Its default output is the Open Document Text format (ODT), but the application is compatible with all major word processing formats (save for Office 2007), even if it did struggle with bullet points and advanced formatting when parsing some test Word documents. It should be noted that it's not the nippiest of word processors, either.
In terms of spreadsheets, the tool has the appearance of a familiar Excel opening screen, and for basic work it's a competent enough option. It failed to convincingly support the more advanced features of imported spreadsheet files we tried, and it's even more sluggish than the word processing application. It left us with the feeling that it was trying so hard to react to, and adapt around, what we were doing that it forgot to respect the fact that we were trying to work.
The final element is the presentation module, and again, a few speed issues aside, at heart this is a competent enough tool. It's fairly straightforward to knock up a passable presentation, and the interface is intuitive enough to let you get on with it. But there's nothing Earth-shattering here.

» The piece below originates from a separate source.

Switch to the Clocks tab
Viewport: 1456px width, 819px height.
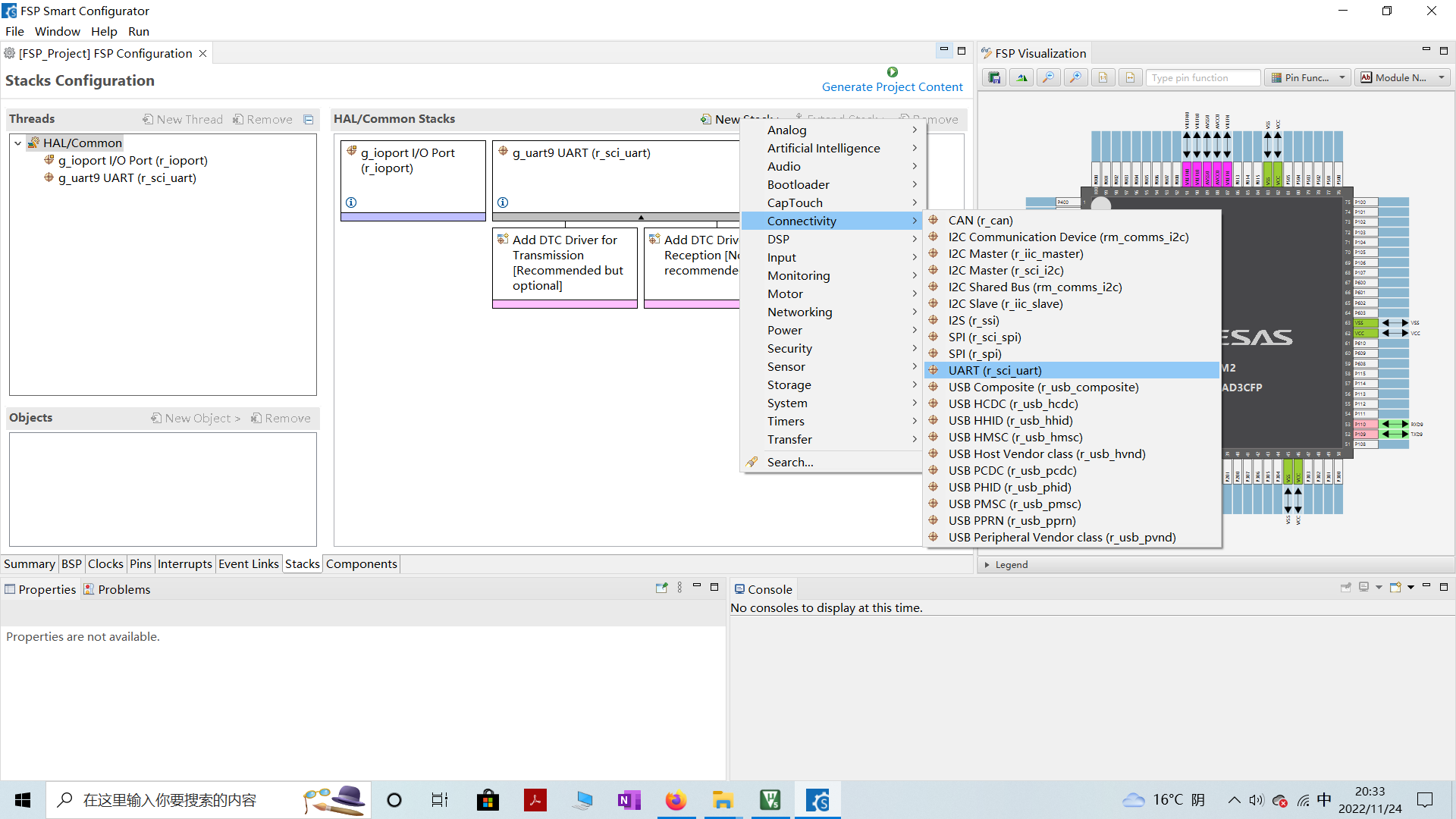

Based upon a stripped-down version of the OpenOffice core, the key problem with Lotus Symphony was that we couldn't actually see much point to it. It's not particularly quick or slimline, it doesn't have any discernible identifying feature of note, and nor does it find favour over virtually any competitor that you could mention. It's entirely competent, occasionally annoying, but ultimately puzzling.
Not a bad collection tools, but it's difficult to see what IBM is attempting to achieve with them. Sure, the cross-platform support is worthwhile (an ironically-larger Linux version is available), but that's already been covered by finer competitors.